Any way its a $2795 basket-case.. Virtually un-serviceable!
So the problem is the power tubes are directly behind the speaker! Major design flaw...
The 5881's are literally 5/8" from the speaker magnet which is large (Fane) The tube sockets are not shock mounted. The fashion in which the amp is built -PTP/Component to component without turret boards etc, makes servicing difficult- its a rats nest inside! Moving a socket will disrupt just about every component in the power amp section, none of the components are isolated with jacketing etc- so any movement will result in shorts.. Need to be careful as they're not divulging a schematic or reference voltages etc.. All be it a Princeton Reverb sub vibrato and having a 6L6 power section..

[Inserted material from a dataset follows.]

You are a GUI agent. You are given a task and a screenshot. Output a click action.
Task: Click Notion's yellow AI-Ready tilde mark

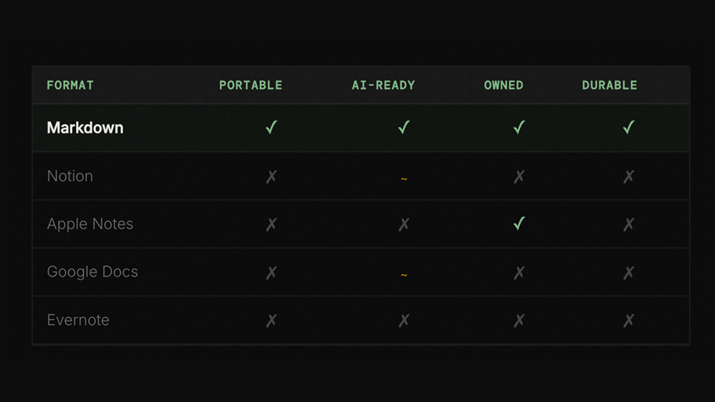point(404,178)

Installing rubber bushings to isolate the sockets would be a major project.
The vibration is literally shaking the power tubes to self destruct, a new set of tubes, and a half hour of playing today turned a brand new set of JJ 5881's microphonic and popping to the touch.. The socket is tight- so its not a loose connection issue.. The amp chassis is mounted to the plywood cabinet in 8 locations, so lots of vibration coupling through the cabinet into the chassis between the mounts and also lots of surface area touching cab/chassis...
so big question is-
Has anyone tried isolating an entire chassis? Is it pointless?
Need to figure something out because as it sits, the way the amp is built
every month the customers going to need a set of power tubes- Or deal with microphonic power tube noise- which is a bullshit answer for a $2795 amp..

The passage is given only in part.